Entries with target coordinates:
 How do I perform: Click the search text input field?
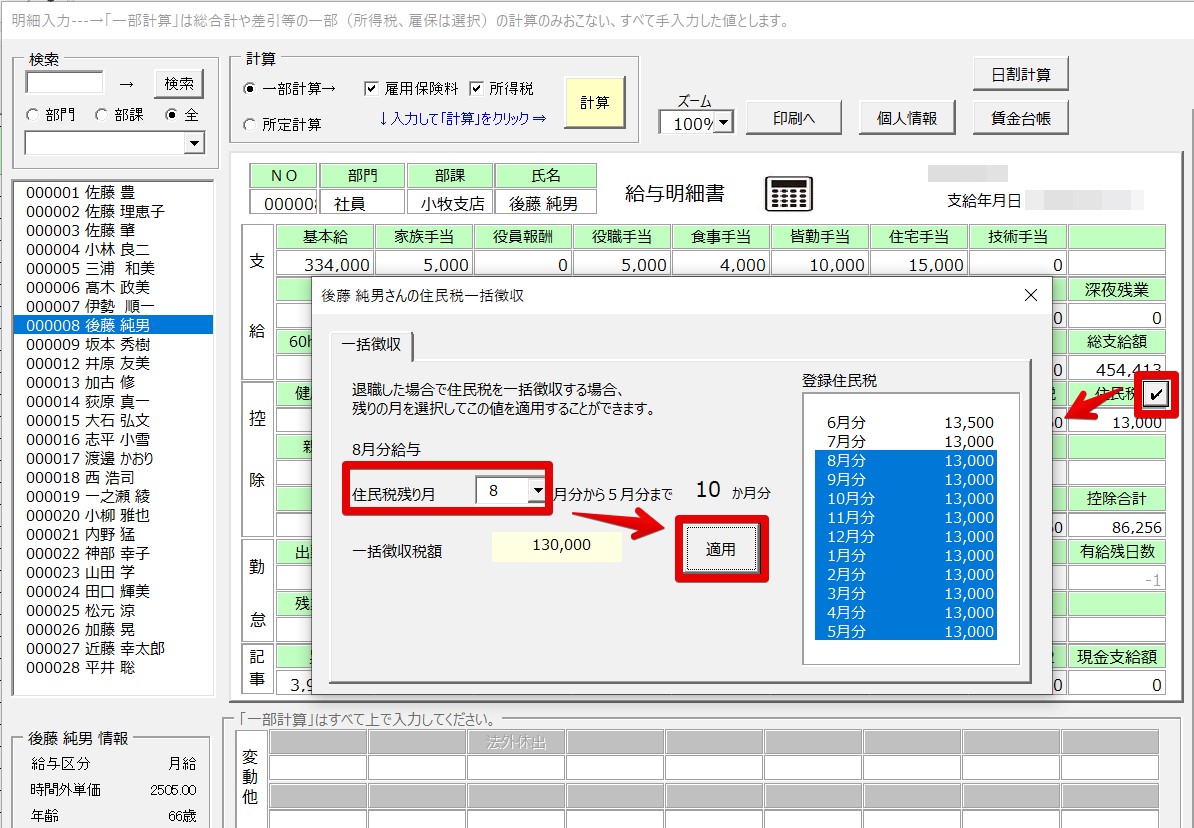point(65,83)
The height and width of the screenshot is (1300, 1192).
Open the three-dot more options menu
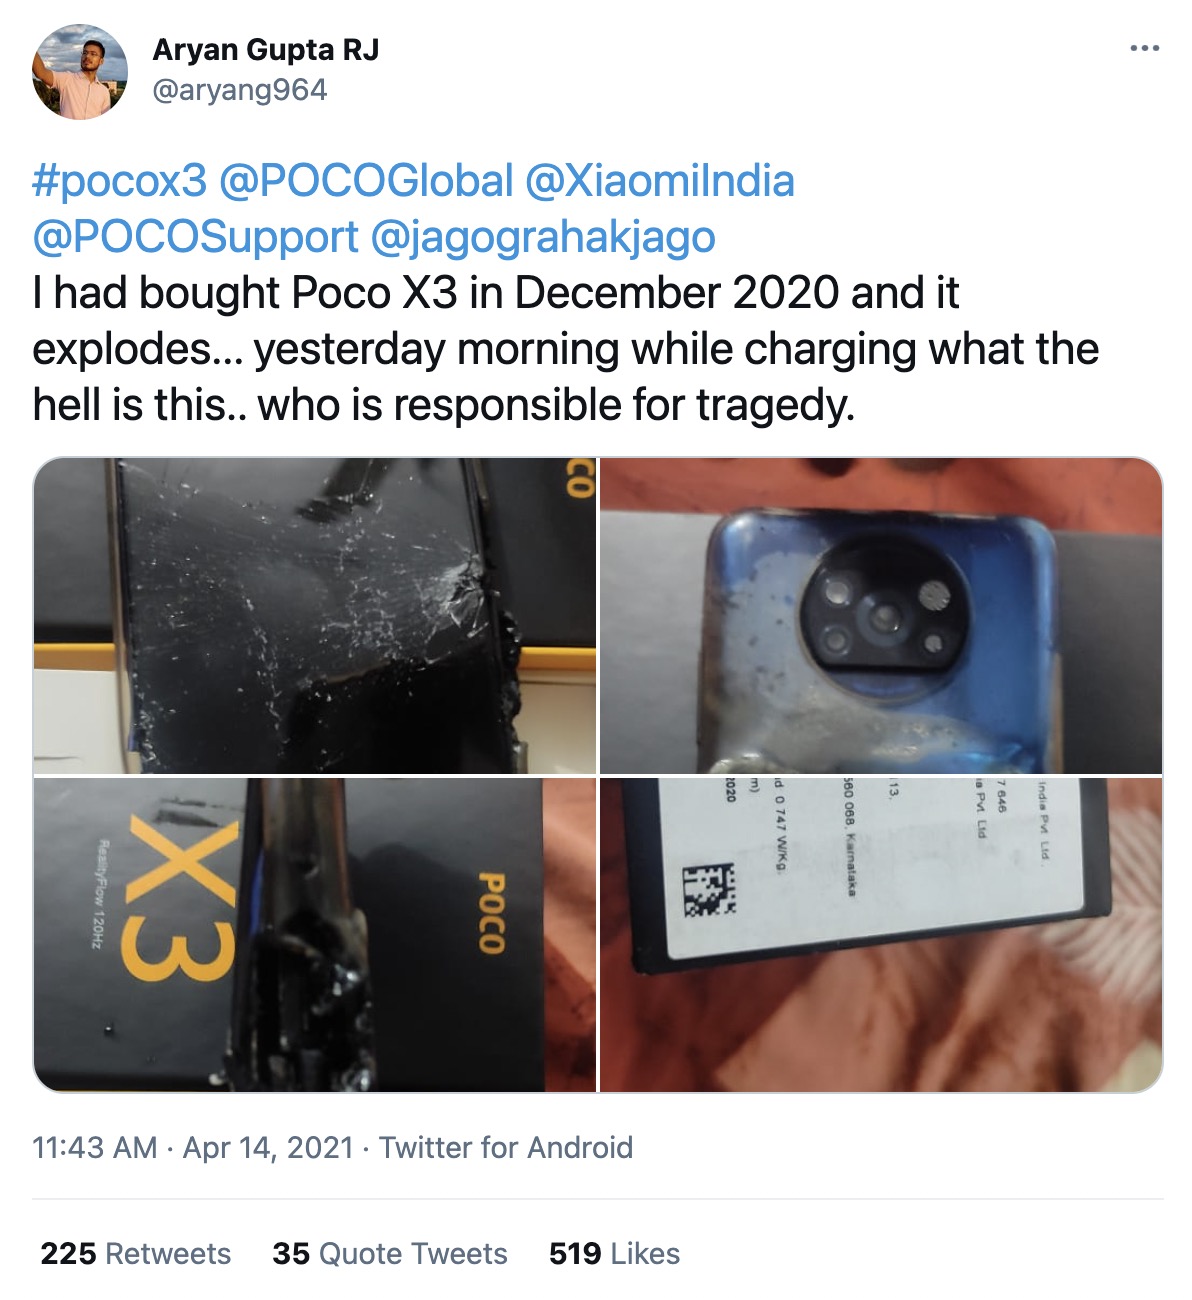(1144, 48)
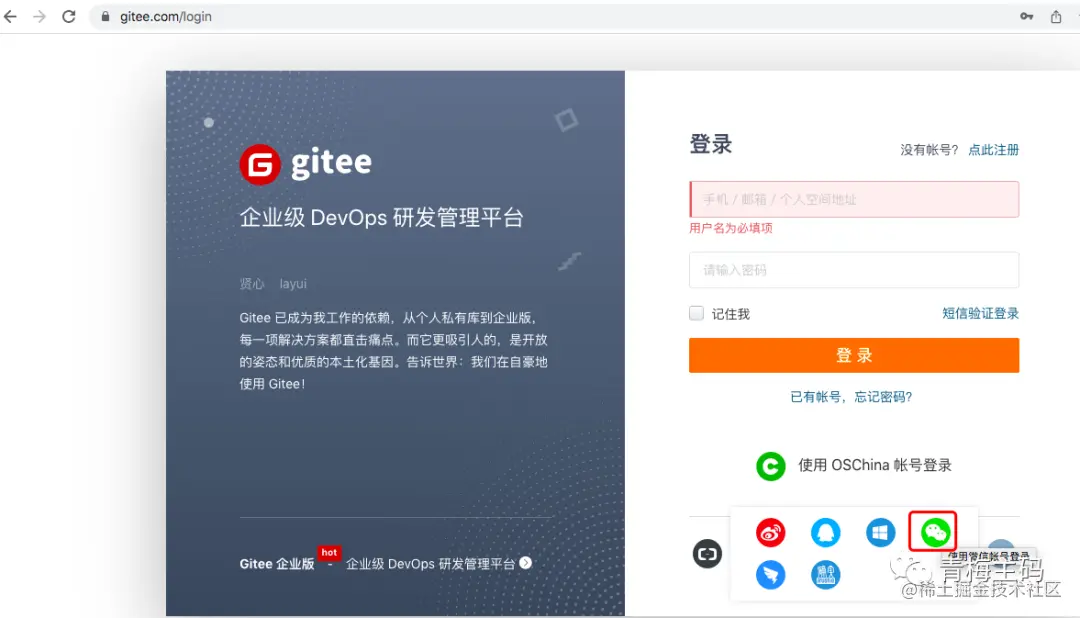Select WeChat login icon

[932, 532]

Task details: Render the entries above as a JSON list of strings with one string per line. Skip blank lines and leave the pictures out.

Reply to the task:
[
  " How do I perform: Click the search text input field?",
  "point(65,83)",
  "The height and width of the screenshot is (1300, 1192).",
  "Open the three-dot more options menu",
  "(1144, 48)",
  "Select WeChat login icon",
  "[932, 532]"
]